-
Notifications
You must be signed in to change notification settings - Fork 244
Description
Describe the bug
I observed apache/pulsar#18236 when doing a helm upgrade while testing out 3.0.0-candidate-1 for #326.
To Reproduce
My steps are listed in apache/pulsar#18236. The only difference is that instead of restarting the broker forcefully, I ran helm install test -f pulsar-chart-3.0.0/examples/values-minikube.yaml --version 2.9.4 apache-pulsar-dist-dev/pulsar to start the cluster and then I ran helm upgrade test -f pulsar-chart-3.0.0/examples/values-minikube.yaml --version 3.0.0 apache-pulsar-dist-dev/pulsar to upgrade it, which triggered a broker shutdown.
Here are the values:
#
# Licensed to the Apache Software Foundation (ASF) under one
# or more contributor license agreements. See the NOTICE file
# distributed with this work for additional information
# regarding copyright ownership. The ASF licenses this file
# to you under the Apache License, Version 2.0 (the
# "License"); you may not use this file except in compliance
# with the License. You may obtain a copy of the License at
#
# http://www.apache.org/licenses/LICENSE-2.0
#
# Unless required by applicable law or agreed to in writing,
# software distributed under the License is distributed on an
# "AS IS" BASIS, WITHOUT WARRANTIES OR CONDITIONS OF ANY
# KIND, either express or implied. See the License for the
# specific language governing permissions and limitations
# under the License.
#
## deployed withh emptyDir
volumes:
persistence: true
# disabled AntiAffinity
affinity:
anti_affinity: false
# disable auto recovery
components:
autorecovery: false
pulsar_manager: true
zookeeper:
replicaCount: 1
securityContext:
fsGroup: 0
fsGroupChangePolicy: "Always"
bookkeeper:
replicaCount: 1
securityContext:
fsGroup: 0
fsGroupChangePolicy: "Always"
broker:
replicaCount: 1
configData:
## Enable `autoSkipNonRecoverableData` since bookkeeper is running
## without persistence
autoSkipNonRecoverableData: "true"
# storage settings
managedLedgerDefaultEnsembleSize: "1"
managedLedgerDefaultWriteQuorum: "1"
managedLedgerDefaultAckQuorum: "1"
PULSAR_EXTRA_OPTS: "-agentlib:jdwp=transport=dt_socket,server=y,suspend=n,address=*:5005"

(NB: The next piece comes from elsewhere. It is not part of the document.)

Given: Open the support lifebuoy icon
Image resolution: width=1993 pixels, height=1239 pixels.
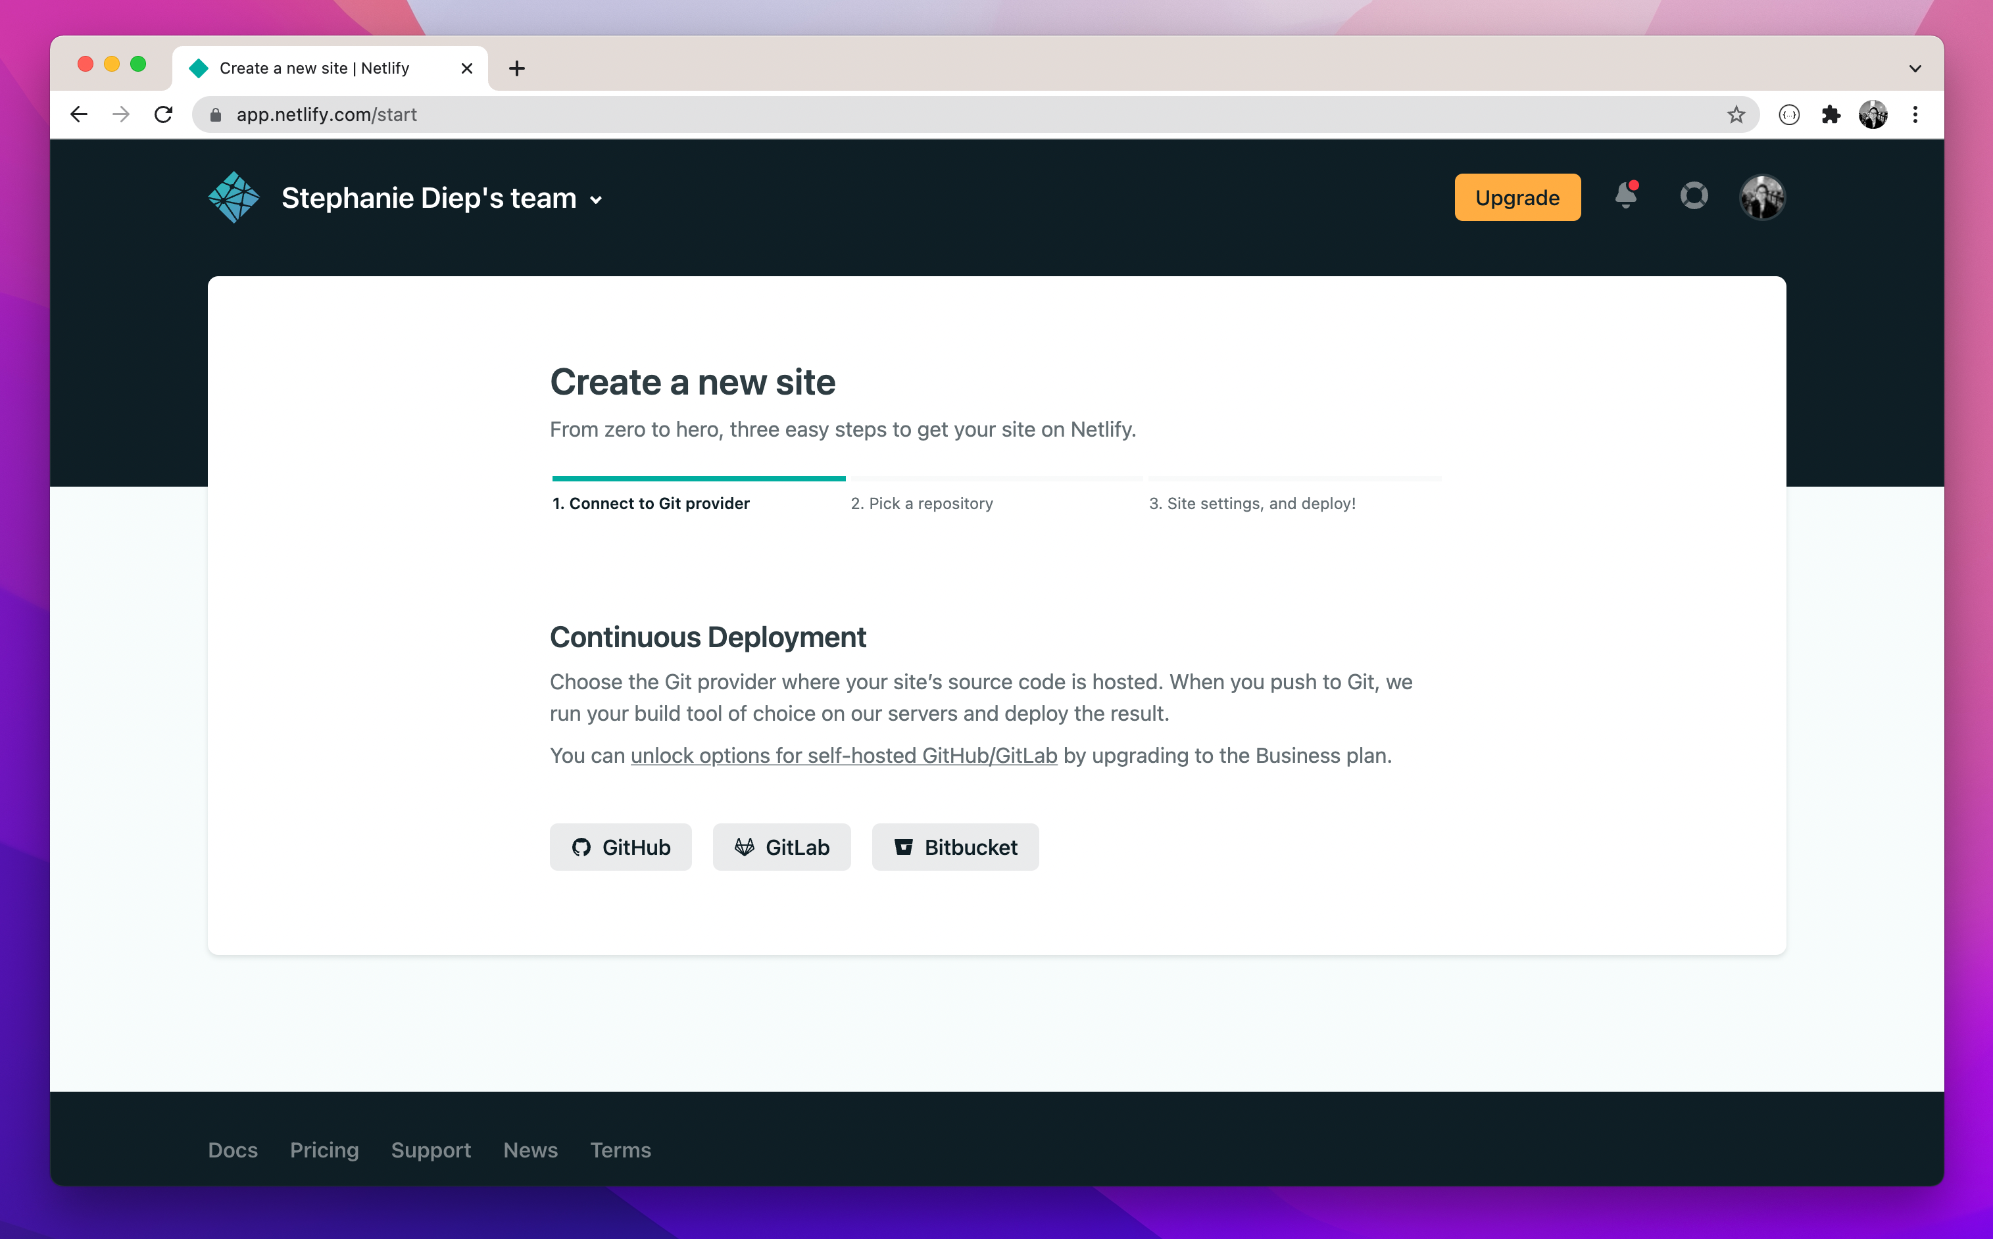Looking at the screenshot, I should (x=1694, y=197).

## disable monitoring stack
kube-prometheus-stack:
enabled: false
prometheusOperator:
enabled: false
grafana:
enabled: false
alertmanager:
enabled: false
prometheus:
enabled: false
proxy:
replicaCount: 1Expected behavior
The helm upgrade should shutdown the broker gracefully. I suspect that the broker was not shutting down gracefully because of the code path that was executed. The broker had to load the cursor data from the bookkeeper instead of the zookeeper, as described in apache/pulsar#18237.
The main goal of this issue is to verify what kind of shutdown the broker has. Perhaps it is the case that there is an issue with the clean shutdown in Apache Pulsar 2.9.3.
Additional context
I reproduced this issue in minikube and gke. Both were running k8s 1.23.